A slender hand slips into yours and squeezes gently...an act of warmth, of familiarity. Nodding a little, she murmurs, "I have seen your family... they are beautiful and proud. I look over them, too, Davydd, for they are of your blood, your essence. They are, in a sense, you. So, I do what I can, when I can, for them as I do for you. My influences are limited in That Realm, as I have not fully manifested there for some time, but when I can, I pull strings if needed." Your smile is echoed by her own, growing in warmth, in size, in feeling.
"Know that I fretted for you when you were with That Woman," the phrase is said with such distaste that it may seem she had just bitten into bitter fruit. "But, I knew that you would leave her when you tired of it. And you did." Another squeeze is given to your hand. "Your current Lady is lovely...though I do see the curse is strong with her. Your presence helps her, I think." This is said with a glance to the Real, to Powis in the physical realm.
Then you are leaning in again, and so she looks back up at you, her eyes nearly as wide as the sky itself, and certainly the same hue. That crooked smile... was that perhaps what first caught her attention? Softly, she murmurs, "While I would never want your current life cut short, I look forward to that day, Davydd." To the day in the end. "I have patience. I am unending." At least she would hope. "And while I may find distractions for now, they are merely that... a distraction." She, too, bides her time with others. But they could not compare to her King, and they know it.
"We are two strange creatures, she and I," Davydd says, a glance toward the physical realm, tinged with magic though it is wherever he goes. "Walking the world, solitary as shaman, closed sometimes even the one to the other. She frozen, me obtuse," Davydd grins. "There is nothing more I could ever ask of you, Queen of Summer, than for the blessings you have already bestowed. It is a comfort to me that you watch my children. I love each one," and so long as he blesses them, they are as immortal as he. Even the most mortal are miraculously long-lived.
He smiles to the notion of cutting his life short at some eight-odd-centuries and he straightens from his earlier lean. "One day, I will steal my way into that flowered bower, such as the ones poets dreamed of, and lovers too. I think I have gotten close a time or two. I could smell roses in my sleep and feel the barest scratch of thorn."
One day...
One day, daylight will not stop him and the curse will have its end...

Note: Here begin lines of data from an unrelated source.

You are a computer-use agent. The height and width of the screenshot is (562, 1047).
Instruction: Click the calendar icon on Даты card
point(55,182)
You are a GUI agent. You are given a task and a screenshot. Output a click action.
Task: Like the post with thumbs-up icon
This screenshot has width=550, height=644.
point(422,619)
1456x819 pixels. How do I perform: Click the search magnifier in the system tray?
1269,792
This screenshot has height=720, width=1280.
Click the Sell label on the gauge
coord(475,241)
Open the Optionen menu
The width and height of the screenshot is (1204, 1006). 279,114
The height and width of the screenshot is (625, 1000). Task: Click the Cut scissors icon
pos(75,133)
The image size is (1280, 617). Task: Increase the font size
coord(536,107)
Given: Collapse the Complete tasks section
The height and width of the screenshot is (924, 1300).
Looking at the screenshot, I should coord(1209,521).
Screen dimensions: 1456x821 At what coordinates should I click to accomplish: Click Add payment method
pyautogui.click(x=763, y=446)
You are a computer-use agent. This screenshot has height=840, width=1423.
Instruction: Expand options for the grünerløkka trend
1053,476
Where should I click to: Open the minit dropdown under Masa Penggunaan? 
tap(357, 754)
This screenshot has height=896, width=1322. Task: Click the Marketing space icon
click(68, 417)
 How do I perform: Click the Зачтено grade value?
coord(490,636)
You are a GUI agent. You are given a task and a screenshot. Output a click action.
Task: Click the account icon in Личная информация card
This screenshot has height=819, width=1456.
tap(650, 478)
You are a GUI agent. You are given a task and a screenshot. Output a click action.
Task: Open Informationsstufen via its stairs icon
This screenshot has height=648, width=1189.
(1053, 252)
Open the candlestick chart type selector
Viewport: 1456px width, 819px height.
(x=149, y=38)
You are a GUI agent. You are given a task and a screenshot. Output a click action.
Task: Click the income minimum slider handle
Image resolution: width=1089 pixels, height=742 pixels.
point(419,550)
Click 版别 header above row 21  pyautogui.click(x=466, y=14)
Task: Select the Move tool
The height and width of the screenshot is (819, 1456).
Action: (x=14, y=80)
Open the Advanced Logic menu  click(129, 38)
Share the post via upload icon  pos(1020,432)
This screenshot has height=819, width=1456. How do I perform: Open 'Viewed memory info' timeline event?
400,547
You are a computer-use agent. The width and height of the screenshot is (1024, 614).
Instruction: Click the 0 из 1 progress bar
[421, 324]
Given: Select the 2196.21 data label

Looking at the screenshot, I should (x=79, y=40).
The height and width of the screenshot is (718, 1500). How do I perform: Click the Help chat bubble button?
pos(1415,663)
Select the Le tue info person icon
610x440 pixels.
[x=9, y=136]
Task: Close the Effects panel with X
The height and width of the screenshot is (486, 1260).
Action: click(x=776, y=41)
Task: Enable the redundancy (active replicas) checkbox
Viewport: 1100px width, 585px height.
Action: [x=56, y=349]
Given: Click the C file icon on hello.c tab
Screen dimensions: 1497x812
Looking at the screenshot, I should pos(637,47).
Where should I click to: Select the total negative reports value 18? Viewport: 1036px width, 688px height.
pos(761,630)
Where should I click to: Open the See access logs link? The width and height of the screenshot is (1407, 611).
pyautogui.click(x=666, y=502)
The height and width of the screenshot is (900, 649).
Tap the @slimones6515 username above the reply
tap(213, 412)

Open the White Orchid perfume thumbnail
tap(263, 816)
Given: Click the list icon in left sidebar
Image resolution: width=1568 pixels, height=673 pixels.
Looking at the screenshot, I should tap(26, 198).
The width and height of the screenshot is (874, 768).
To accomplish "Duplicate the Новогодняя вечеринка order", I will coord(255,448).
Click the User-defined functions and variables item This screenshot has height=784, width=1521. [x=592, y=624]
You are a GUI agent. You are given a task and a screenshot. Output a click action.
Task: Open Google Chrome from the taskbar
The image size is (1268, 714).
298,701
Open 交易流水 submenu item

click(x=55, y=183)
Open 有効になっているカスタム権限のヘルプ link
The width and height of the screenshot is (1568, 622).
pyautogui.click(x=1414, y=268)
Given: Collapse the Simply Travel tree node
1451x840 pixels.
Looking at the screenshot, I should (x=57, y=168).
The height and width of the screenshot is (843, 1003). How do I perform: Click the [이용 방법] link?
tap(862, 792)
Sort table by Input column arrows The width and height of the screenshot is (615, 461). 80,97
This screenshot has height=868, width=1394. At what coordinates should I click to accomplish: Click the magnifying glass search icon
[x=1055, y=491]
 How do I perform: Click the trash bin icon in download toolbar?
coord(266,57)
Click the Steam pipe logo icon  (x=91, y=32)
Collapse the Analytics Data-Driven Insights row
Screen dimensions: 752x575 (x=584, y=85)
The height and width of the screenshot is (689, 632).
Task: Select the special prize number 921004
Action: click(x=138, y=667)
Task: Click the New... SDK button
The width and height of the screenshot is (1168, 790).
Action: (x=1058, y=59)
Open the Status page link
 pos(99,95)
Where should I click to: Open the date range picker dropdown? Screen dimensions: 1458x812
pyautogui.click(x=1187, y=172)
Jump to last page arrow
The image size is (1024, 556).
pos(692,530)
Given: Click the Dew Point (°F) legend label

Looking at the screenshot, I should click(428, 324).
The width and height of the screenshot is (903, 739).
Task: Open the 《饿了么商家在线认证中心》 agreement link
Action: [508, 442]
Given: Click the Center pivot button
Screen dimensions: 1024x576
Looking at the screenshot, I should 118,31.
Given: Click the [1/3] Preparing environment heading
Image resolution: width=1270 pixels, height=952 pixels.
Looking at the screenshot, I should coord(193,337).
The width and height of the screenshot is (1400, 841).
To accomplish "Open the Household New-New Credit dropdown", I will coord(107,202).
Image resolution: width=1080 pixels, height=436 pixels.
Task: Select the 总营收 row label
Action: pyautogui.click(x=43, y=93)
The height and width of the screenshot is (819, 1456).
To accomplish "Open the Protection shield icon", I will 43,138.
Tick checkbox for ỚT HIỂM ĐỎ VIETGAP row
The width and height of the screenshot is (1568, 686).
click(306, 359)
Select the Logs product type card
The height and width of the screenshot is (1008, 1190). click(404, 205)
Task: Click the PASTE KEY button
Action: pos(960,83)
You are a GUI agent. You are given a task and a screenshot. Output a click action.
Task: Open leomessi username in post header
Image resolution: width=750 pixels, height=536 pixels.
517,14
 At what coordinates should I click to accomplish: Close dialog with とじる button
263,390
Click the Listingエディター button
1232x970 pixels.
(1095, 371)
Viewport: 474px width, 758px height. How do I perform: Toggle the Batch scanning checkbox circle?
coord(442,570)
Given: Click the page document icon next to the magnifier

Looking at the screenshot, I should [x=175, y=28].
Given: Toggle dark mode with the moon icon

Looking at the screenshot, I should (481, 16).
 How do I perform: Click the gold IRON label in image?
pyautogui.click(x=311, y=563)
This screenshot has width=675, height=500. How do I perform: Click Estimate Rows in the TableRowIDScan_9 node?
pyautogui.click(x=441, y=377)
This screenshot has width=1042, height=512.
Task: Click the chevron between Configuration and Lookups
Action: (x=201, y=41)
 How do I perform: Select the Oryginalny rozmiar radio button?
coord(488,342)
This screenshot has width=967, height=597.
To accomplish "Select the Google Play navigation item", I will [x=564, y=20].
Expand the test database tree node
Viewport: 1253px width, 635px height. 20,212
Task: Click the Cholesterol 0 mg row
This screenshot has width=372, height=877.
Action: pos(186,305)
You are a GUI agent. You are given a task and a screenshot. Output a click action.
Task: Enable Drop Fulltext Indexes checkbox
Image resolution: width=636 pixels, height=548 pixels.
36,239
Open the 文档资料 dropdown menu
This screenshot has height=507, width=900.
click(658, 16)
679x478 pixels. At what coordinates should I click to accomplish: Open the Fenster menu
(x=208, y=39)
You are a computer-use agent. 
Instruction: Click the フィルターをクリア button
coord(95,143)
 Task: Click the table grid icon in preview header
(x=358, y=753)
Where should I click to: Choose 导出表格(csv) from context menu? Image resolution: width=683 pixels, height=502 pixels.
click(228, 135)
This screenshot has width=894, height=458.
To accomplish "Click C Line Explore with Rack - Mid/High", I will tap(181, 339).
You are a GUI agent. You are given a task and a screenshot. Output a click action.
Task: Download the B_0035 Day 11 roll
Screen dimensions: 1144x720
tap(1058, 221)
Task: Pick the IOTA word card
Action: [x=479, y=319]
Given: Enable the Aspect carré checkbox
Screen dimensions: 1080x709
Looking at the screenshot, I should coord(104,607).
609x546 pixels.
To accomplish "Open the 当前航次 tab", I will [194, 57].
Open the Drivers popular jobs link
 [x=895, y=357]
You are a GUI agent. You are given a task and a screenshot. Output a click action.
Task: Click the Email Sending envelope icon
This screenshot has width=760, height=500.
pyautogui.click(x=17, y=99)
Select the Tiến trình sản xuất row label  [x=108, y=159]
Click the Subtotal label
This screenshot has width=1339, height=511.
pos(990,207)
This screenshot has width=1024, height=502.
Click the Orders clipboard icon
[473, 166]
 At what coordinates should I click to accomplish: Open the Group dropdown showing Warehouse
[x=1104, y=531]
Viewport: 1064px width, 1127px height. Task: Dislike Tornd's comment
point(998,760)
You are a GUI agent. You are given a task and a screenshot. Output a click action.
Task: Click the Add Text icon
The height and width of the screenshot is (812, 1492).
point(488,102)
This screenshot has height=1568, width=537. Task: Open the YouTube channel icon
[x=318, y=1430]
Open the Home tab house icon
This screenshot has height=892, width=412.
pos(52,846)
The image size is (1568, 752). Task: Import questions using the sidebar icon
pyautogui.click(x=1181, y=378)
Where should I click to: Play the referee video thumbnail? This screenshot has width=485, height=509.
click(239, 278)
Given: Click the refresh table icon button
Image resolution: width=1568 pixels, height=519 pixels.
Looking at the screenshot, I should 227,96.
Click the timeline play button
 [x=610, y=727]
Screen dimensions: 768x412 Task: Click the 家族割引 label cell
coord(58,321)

Davydd lifts his hand to your face again, a gentle touch. He leans in for a kiss... and he can feel himself slipping away. He can feel the earth at his back. He lifts his head, he sits up in the otherworld of modern conveniences, to find he has slept half the night away...
Even as you lean in for that kiss, her voice echoes through your mind softly, like a lullaby: And when you do find your way into that bower, I will find you. I will be there, as I've always been, my King, my love. Time Itself is all that separates us. Remember that. Remember I am always near. Just call if you have Need. I will find you again soon, to check in. Her voice fades, even has the touch of her hand in yours does...until they are but a wisp of a dream as you awake.
She stands still, among the trees in the moonlight, watching you solemnly as you awaken. The Oak Queen stands in shadow, her warmth fading, her light hidden. A cool breeze picks up and she wavers, stepping further back, unsure at this point whether you see her or not. Turning, she moves into the shadows of the trees, her honour guard, melting into the shadows.